На самом деле совершенно нормально испытывать всю эту гамму чувств. В 2005 году в научной статье, доказывающей, что материнство способно вести к духовному пробуждению, психологи Орели Атан и Лиза Миллер написали, что противоречивые эмоции «естественны и оправданны». Двойственность — «определяющая черта процесса преображения». Психотерапевт Розсика Паркер написала целую книгу о балансе между любовью и ненавистью в родительстве, а в какую сторону качнется чаша весов, зависит от конкретного человека. «Мать должна осознавать себя, уметь признаваться в разнообразных, противоречивых и часто чрезмерно трудных чувствах, которые вызывает у нее родительство, — сказала она в интервью для журнала Guardian в 2006 году. — Стать хорошей матерью возможно, только признав, что порой бываешь плохой». В 1949-м психоаналитик Дональд Винникотт перечислил восемнадцать причин ненависти матери к своему ребенку — «даже мальчику» — с самого рождения. Правдивость его слов жалит, хотя тон Винникотта вызывает улыбку. «Младенец не появляется волшебным образом, — пишет он. — Ребенок угрожает ее телу во время беременности и во время родов… Он безжалостен, относится к ней как к ничтожеству, к бесплатной прислуге, к рабыне… После того как он испортил ей утро, она выходит с ним на улицу, и он улыбается прохожему, который говорит: "Ну что за прелесть!" И она знает, что если не сделает всё правильно в самом начале, то будет расплачиваться за это всю жизнь».
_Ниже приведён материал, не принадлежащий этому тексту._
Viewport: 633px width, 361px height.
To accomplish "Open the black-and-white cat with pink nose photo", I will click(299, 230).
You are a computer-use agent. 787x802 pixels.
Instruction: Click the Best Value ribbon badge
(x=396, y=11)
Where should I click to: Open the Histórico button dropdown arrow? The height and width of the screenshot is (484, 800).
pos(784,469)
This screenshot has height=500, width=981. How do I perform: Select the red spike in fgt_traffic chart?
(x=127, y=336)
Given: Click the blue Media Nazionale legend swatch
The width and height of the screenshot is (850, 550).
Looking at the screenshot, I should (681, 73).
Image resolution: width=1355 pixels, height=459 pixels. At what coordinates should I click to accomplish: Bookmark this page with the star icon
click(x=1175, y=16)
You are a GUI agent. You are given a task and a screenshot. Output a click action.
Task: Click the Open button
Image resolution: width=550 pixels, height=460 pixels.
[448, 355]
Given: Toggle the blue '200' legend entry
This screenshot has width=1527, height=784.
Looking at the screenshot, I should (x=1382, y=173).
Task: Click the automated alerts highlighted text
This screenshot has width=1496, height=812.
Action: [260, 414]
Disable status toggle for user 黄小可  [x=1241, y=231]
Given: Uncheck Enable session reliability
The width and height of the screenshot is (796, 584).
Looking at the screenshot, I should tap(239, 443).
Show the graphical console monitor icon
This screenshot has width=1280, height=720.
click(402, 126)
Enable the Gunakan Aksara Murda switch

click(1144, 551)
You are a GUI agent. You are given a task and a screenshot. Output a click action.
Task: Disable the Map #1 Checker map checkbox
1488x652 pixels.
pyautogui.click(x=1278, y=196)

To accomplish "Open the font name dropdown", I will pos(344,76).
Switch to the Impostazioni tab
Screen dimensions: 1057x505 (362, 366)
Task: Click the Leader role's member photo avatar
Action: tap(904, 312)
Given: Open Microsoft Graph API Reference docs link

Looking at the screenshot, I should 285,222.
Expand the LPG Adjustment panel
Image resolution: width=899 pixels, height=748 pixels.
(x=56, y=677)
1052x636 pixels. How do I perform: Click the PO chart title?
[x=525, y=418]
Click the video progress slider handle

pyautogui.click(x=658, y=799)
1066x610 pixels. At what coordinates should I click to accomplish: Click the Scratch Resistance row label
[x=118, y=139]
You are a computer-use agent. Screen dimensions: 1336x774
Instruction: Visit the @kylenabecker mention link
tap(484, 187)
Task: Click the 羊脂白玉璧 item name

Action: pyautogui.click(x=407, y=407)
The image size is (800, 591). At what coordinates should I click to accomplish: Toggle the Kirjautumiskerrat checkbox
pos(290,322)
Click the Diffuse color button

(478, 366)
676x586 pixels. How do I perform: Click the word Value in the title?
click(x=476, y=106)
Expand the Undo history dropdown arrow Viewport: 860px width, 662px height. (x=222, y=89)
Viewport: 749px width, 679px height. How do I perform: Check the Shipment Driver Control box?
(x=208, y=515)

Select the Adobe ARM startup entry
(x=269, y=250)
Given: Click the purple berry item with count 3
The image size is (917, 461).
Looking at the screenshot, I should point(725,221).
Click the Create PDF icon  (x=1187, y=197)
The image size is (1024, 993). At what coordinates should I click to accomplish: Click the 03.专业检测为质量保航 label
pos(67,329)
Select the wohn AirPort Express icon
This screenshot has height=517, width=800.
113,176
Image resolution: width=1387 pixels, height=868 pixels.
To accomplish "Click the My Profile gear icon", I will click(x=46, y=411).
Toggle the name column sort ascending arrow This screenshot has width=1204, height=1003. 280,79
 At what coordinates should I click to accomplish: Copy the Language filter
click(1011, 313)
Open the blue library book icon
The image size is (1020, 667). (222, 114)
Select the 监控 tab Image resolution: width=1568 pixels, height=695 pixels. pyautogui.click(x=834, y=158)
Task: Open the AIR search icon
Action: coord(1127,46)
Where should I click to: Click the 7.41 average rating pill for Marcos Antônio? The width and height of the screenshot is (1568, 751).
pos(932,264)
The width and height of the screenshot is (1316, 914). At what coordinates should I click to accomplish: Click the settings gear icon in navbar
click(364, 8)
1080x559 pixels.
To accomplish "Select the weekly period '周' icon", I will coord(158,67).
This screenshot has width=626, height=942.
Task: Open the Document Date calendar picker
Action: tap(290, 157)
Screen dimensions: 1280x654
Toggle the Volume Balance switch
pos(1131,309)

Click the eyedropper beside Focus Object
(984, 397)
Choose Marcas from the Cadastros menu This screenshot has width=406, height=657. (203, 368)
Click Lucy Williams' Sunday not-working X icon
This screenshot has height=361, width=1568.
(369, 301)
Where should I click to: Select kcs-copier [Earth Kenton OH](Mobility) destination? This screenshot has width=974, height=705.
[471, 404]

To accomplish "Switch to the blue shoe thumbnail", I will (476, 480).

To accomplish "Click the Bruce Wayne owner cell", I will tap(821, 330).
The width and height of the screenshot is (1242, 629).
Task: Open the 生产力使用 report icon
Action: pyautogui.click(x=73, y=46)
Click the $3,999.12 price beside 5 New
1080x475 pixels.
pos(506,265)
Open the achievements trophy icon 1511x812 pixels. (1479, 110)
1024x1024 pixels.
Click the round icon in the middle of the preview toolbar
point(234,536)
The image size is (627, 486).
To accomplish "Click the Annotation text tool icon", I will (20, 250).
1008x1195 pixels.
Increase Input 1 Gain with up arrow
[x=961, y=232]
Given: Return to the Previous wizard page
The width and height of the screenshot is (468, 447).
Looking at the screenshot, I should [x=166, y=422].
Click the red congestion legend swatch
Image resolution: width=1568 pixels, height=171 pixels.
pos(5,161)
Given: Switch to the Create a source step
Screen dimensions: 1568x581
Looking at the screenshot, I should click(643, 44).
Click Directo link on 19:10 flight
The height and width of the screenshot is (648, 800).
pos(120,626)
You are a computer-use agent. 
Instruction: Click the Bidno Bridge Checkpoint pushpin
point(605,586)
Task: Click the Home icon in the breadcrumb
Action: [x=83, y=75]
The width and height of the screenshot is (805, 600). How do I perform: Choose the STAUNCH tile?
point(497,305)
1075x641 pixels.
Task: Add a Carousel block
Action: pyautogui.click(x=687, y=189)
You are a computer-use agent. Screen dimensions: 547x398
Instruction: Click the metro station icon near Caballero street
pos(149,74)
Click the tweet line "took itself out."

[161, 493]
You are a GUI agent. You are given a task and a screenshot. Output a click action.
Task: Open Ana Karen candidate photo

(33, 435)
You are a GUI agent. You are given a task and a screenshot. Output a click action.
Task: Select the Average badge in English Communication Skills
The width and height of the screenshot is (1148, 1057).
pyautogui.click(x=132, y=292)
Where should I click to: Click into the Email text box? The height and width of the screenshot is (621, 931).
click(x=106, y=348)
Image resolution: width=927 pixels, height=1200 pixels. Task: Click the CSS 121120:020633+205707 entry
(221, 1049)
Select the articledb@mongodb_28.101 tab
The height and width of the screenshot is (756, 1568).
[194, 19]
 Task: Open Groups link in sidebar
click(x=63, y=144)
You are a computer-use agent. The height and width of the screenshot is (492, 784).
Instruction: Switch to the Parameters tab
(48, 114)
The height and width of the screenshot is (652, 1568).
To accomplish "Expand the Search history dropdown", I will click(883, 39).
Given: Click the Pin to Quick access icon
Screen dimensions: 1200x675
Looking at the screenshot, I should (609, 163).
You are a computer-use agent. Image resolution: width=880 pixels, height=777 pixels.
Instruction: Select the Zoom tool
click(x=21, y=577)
У родительства есть своя цена. Конечно, и в денежном эквиваленте тоже, но главным образом она измеряется общим благополучием и физическими ресурсами. Когда заботишься о новорожденном, особенно в первые недели, пока он еще не улыбается и не фокусирует взгляд, то есть до всех этих намеков на социальное взаимодействие, эта цена особенно высока. Молодые родители расплачиваются своим сном, временем, вниманием, эмоциональным равновесием. Расплачиваются энергией, которую расходуют, пока кормят, качают и успокаивают, справляясь так день за днем, каждый из которых будто длится неделями, проживая одинокие часы раннего утра, когда границы времени вовсе стираются. А еще необходимо вкладывать в себя, регулировать собственные физиологические процессы, чтобы появлялись силы обеспечивать всё то же самое и своему ребенку: пищу, отдых, безопасность. Это совсем не мало.
Родительский мозг способен на любовь к своим детям, и любовь эта может быть большой, щедрой и длиться целую жизнь. Но она появляется со временем, а ребенок не может ждать, когда о нем позаботятся. Поэтому в самом начале родительский мозг не полагается целиком на любовь, — по крайней мере, не в том виде, в каком мы ее представляем. Первая задача ребенка — поймать и удержать родительское внимание. «Мы всё время думаем об удовольствии быть родителями, — сказала мне Резерфорд, — но далеко не всегда думаем о побуждении или о мотивации к родительству».
«Мы» в словах Резерфорд — это родители и общество. Исследователи же как раз много размышляют об этой мотивации. В Центре исследований детства при Йельском университете Резерфорд заведует отделением Before and After Baby Lab, где исследователи изучают процесс перехода к родительству. Название лаборатории прямо указывает, что существует жизнь до рождения ребенка (before baby) и после (after baby), — и это не одно и то же. Когда исследователи говорят о родителях в периоде «после», они зачастую начинают с тех многочисленных способов, какими младенец вызывает у родителей ту самую мотивацию.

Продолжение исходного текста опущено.